Thursday, 25 July 2024

Health officials release update on geothermal gases release

CLEARLAKE – Lake County health officials on Friday offered an update on efforts to monitor a natural release of geothermal gases discovered this week in Clearlake.


Reports of a noxious odor in a Clearlake neighborhood on Wednesday afternoon led to the discovery of a naturally occurring release of gases including hydrogen sulfide, as Lake County News has reported.


The Lake County Air Quality Management District (LCAQMD) conducted initial testing of air samples at a site located in a vacant lot where the gas was observed to be venting from a hole in the soil.


Calpine Corp. environmental staff provided additional laboratory testing of the vent gases, according to the report from Lake County's Environmental Health and Public Health departments.


Testing revealed the presence of hydrogen sulfide at levels capable of causing adverse health effects, officials said.


In addition to LCAQMD, Lake County Fire Protection District, city of Clearlake Police Department and Public Works Department, and Lake County Health Services all responded to the site.


Many residents of the neighborhood in Clearlake are familiar with the periodic venting of geothermal gases, the report stated.

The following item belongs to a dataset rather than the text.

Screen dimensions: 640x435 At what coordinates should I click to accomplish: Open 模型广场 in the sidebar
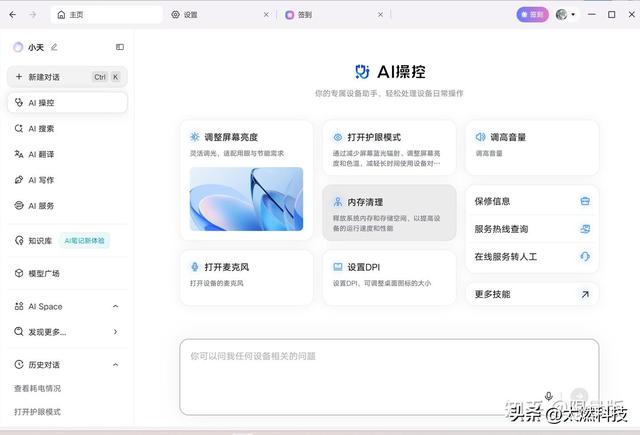43,273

The noticeable increase is the consequence of saturation of the soil by recent heavy rains, causing gases that are normally present in low concentrations in the soil to collect in pockets and release to the surface through any available channel. This concentration of the gases can be seen as a bubbling in the soil and can be detected as a rotten-egg or skunky odor.


The gases are comprised of a mixture that includes hydrogen sulfide, carbon dioxide and methane.


Hydrogen sulfide is known to produce a range of harmful health effects depending on its concentration and the duration of exposure. In addition, venting of the gases to an enclosed space can be dangerous by displacing oxygen necessary for breathing.


Responders to the Clearlake incident near Robinson Avenue and Division Street conducted air sampling at the site of the initially discovered vent. Hydrogen sulfide levels were found to be significantly elevated at the source, with levels that would be expected to cause eye and respiratory tract irritation and potentially more serious effects with prolonged exposure over hours.


Temporary measures were taken to reduce the release by covering the site with plastic sheeting, which reduced the hydrogen sulfide levels in the immediate area to less than half of the initial measurements. Levels taken at the closest home, approximately 60 feet from the site were only 1 percent to 2 percent of the original level at the source.


Residents in the immediate vicinity of the gas release were notified and advised to consider precautionary evacuation on a voluntary basis.


With assistance from the American Red Cross, one family was housed in a local hotel, officials reported.


Additional air sampling over a wider area, including Burns Elementary School, was conducted early Thursday morning. There were no detectable levels of hydrogen sulfide at the school.


A Public Health advisory also was distributed to residents in the areas impacted by the geothermal gas release.


Since hydrogen sulfide gas can produce symptoms, the health advisory encouraged residents of the affected neighborhood with recent, unexplained onset of irritation of the eyes, nose or throat, difficulty breathing or worsened asthma, headaches, poor attention span or poor memory to see their doctor for evaluation.


Young children and people with existing medical conditions are generally considered more susceptible to the adverse effects of this type of exposure. Staying away from the source of exposure is the recommended prevention and treatment.


As of mid-day Thursday, air samples from approximately 50 feet away from the geothermal vent showed essentially little to no detectable levels of hydrogen sulfide. Although levels may fluctuate slightly, these findings provide reassurance that significant exposure can be avoided by simply staying at least 50 feet away from the vent site, reducing the level of concern for households in the area.


Later in the day, with the assistance of Calpine engineers, a filtering device was installed to filter the escaping gas.


Following installation of the device, the filtered air showed no detectable hydrogen sulfide. This device will remain in place as long as necessary and will continue to be monitored by appropriate agencies.


With the filtering device in place, concerns about exposure of neighborhood residents largely subsided, but responders remain at the scene and are currently reassessing some leakage of gas that has been detected adjacent to the filtering device, officials reported.


Multiple agencies continue to monitor the area and, though the initial vent area has been capped, additional vents may be present.


Additional measures may be necessary if significant vents or large areas of gas release occur.


This seasonal release of naturally occurring gases is a temporary situation that is expected to resolve once the soil is no longer saturated with water, according to the report.